Yup. This would be a neat thing to write an article about if someone could come up with more evidence on motives. No matter which reason given, it would make a good story: "Proto-Freedom Rider", "Privileged Disruptive Rich Lady", or "Too Tired to Be Bigoted".
It doesn't strike me that she did it for any protest, seeing as she said she didn't know about the law. In her day it was customary for black maids to ride with their mistress, so she wouldn't see why she and her maid had to be at different ends of the same bus. And, it's a little ironic she was arrested for not giving up her seat to a black man...it usually went the other way around!

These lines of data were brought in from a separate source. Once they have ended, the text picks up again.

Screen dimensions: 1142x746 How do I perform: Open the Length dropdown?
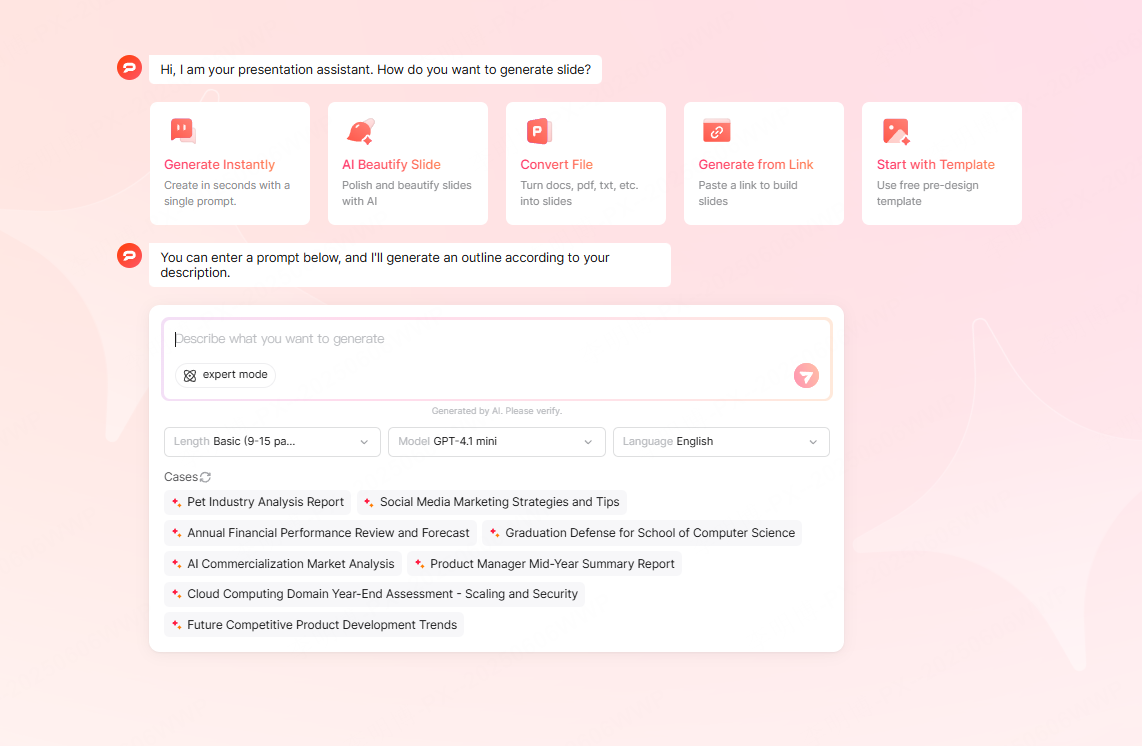click(271, 441)
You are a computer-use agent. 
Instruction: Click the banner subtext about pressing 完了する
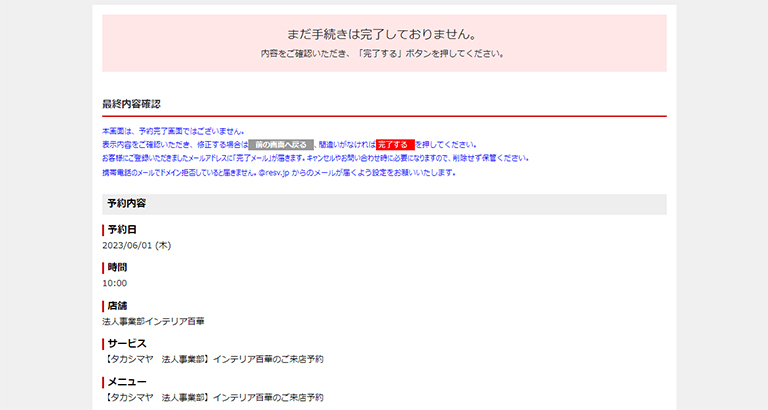384,54
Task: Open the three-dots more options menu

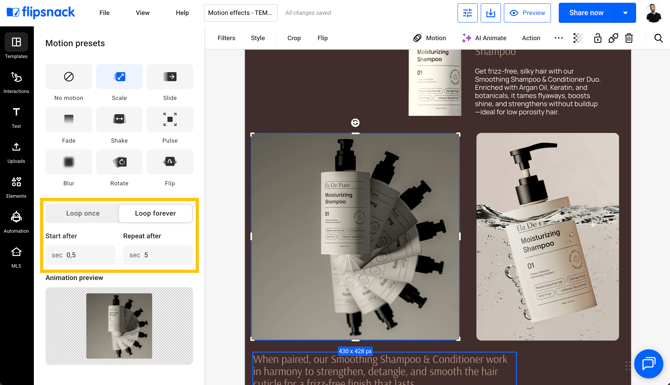Action: coord(558,38)
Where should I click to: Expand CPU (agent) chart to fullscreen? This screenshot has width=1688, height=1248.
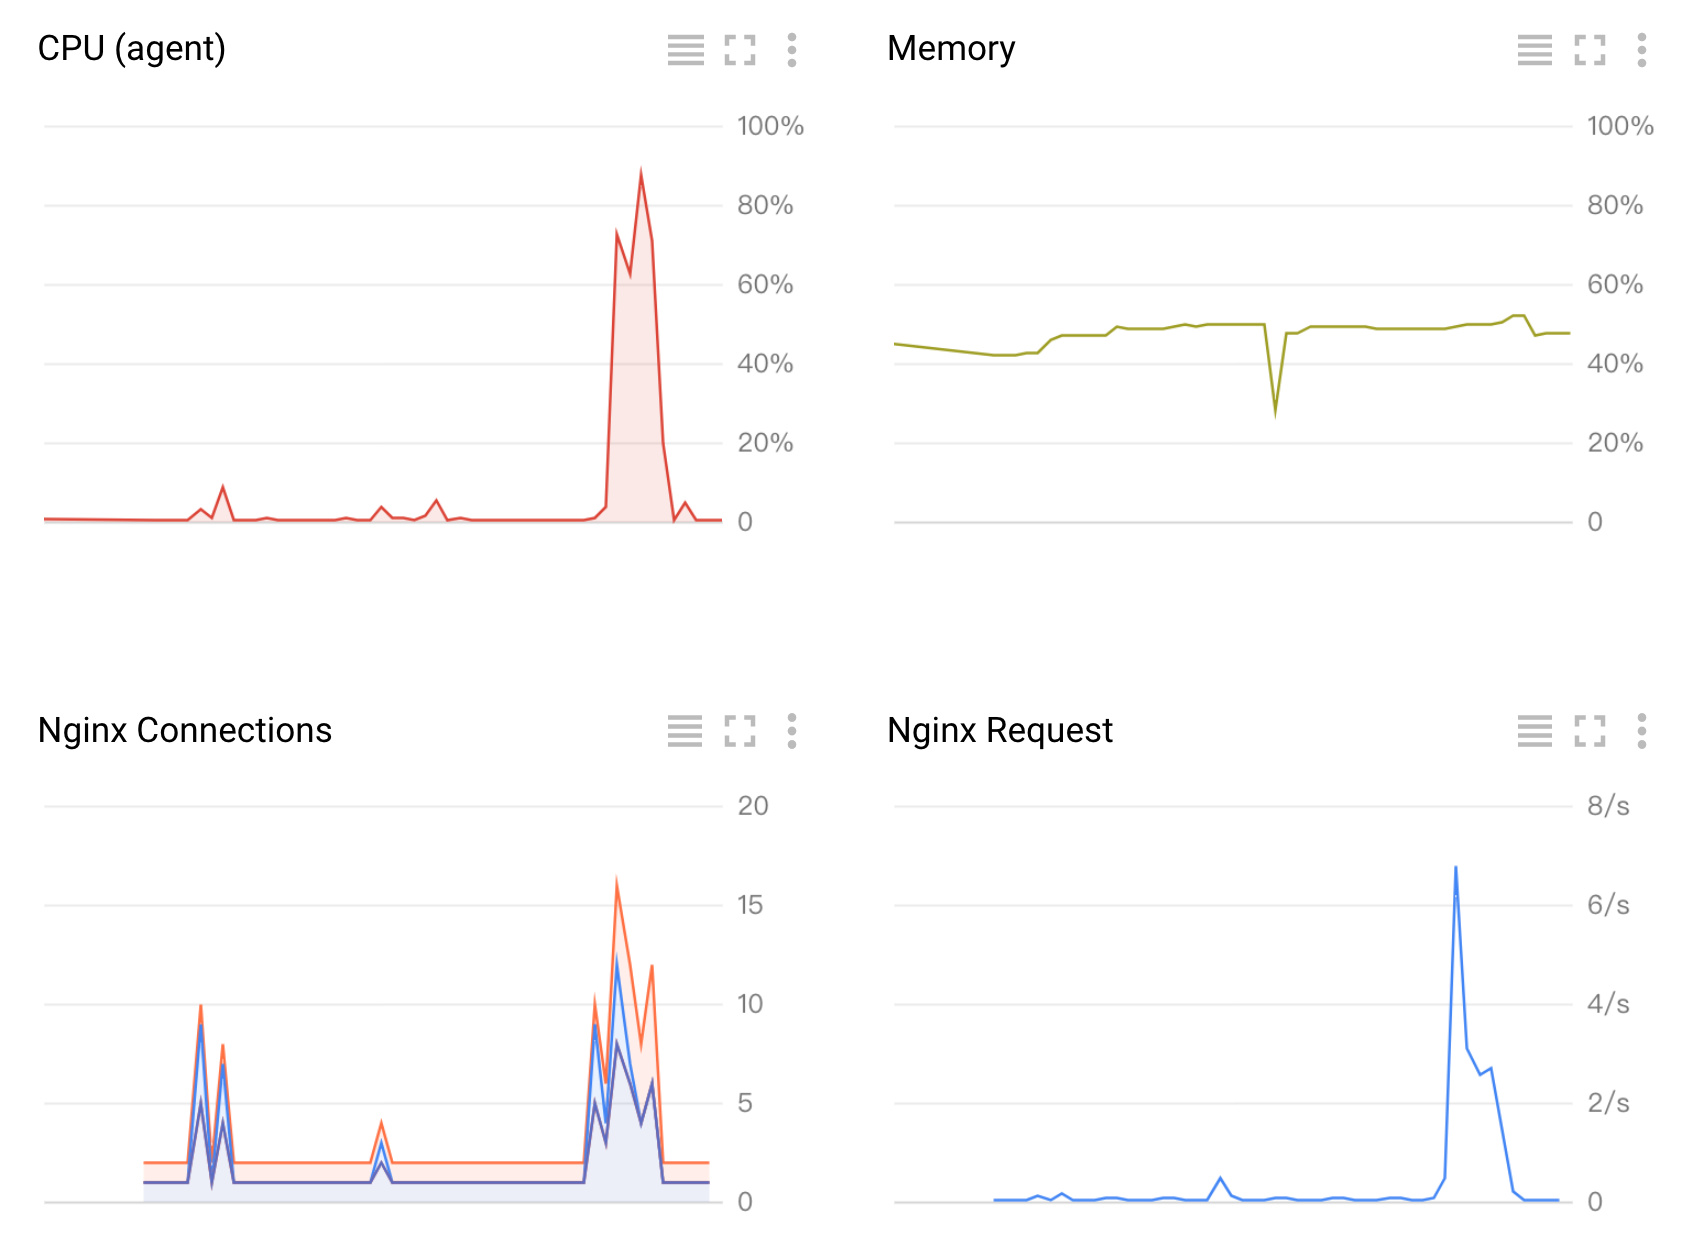pos(740,49)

It doesn't strike me that she did it for any protest, seeing as she said she didn't know about the law. In her day it was customary for black maids to ride with their mistress, so she wouldn't see why she and her maid had to be at different ends of the same bus. And, it's a little ironic she was arrested for not giving up her seat to a black man...it usually went the other way around!
On a newspaper search I found a first usage in 1873 and an 1880 letter to the editor from an Afro-American urging the adoption for reference to black Americans. The usage of the term "African American" goes back much further ( 1830's)
Thank you, Pat, for the fascinating articles. The trunk full of letters sounds like a real treasure--I want to read Pryor's book, and I hope that the family will agree to the release of the love letters!
It's a little like parking in a handicapped space, in a way - after all, the black man who wished to sit there was not free to go take her spot in the white section. The law was a bad law, but her actions in violating it were not laudable. The wasn't about an abstract idea, she inconvenienced a real person. Someone had to stand because she chose to sit in his spot instead of moving.